## Brief
Reproduce exactly the lines from the one containing "You are a computer-use" through the end of the listing, minus the pictures.

## Record set
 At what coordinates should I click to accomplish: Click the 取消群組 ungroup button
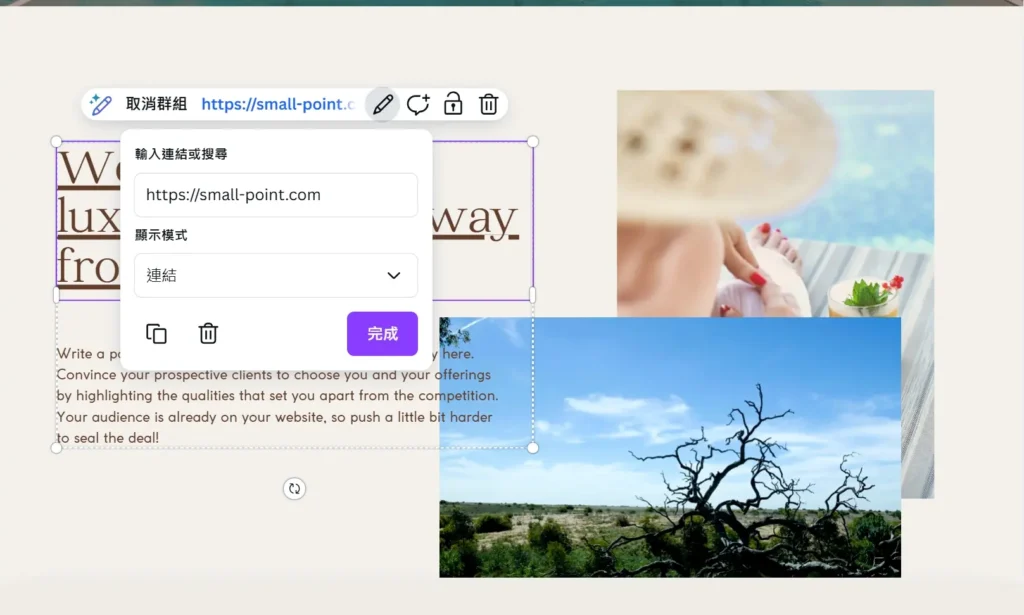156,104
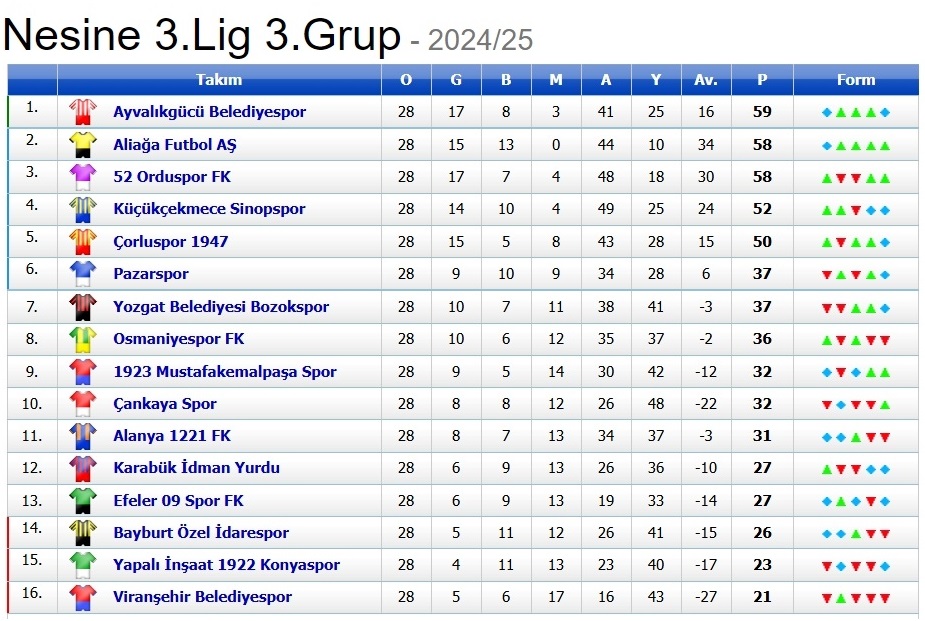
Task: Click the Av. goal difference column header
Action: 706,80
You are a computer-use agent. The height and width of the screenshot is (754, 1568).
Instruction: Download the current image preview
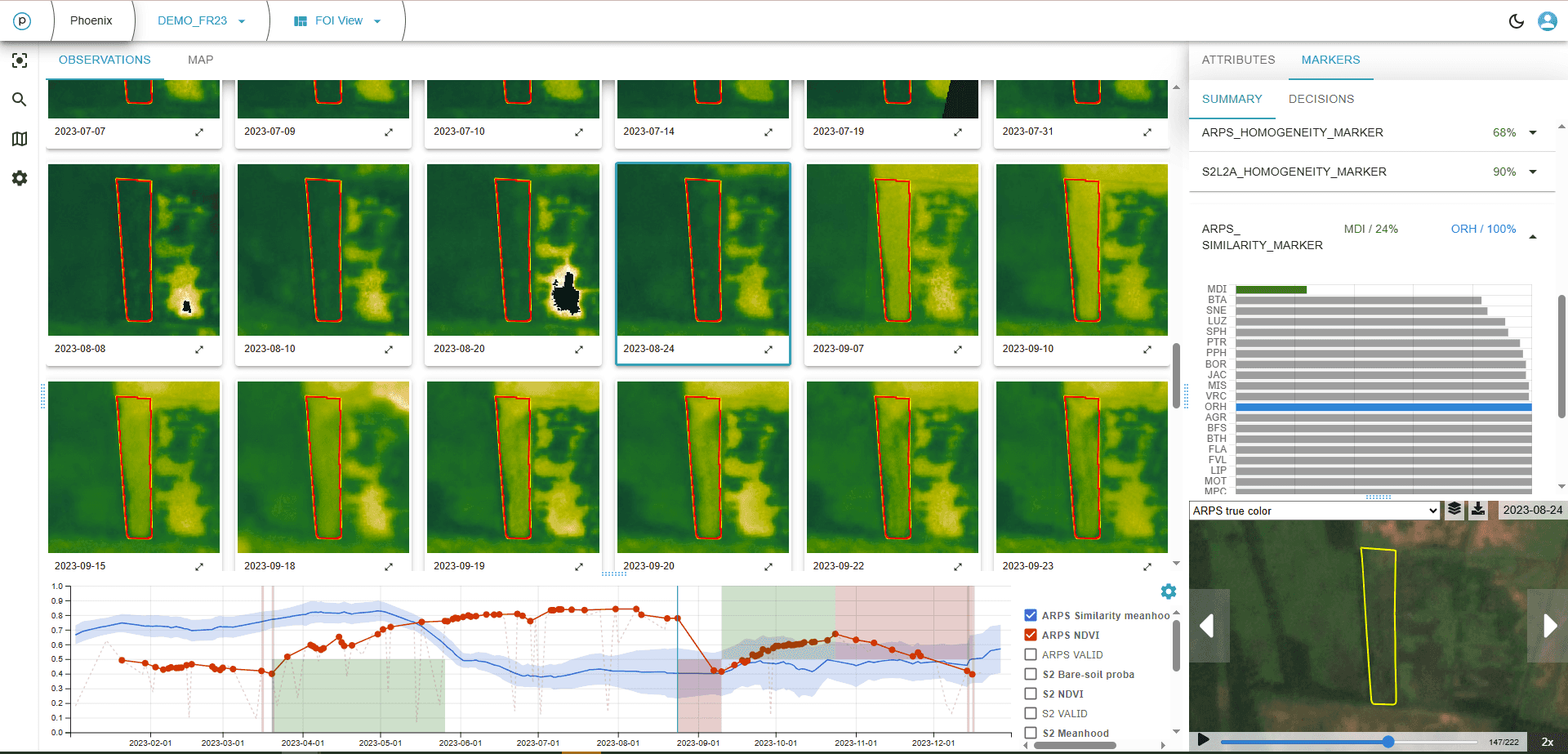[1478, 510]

## Completed exercise
You are a computer-use agent. The height and width of the screenshot is (754, 1568).
Instruction: Download the current image preview
[1478, 510]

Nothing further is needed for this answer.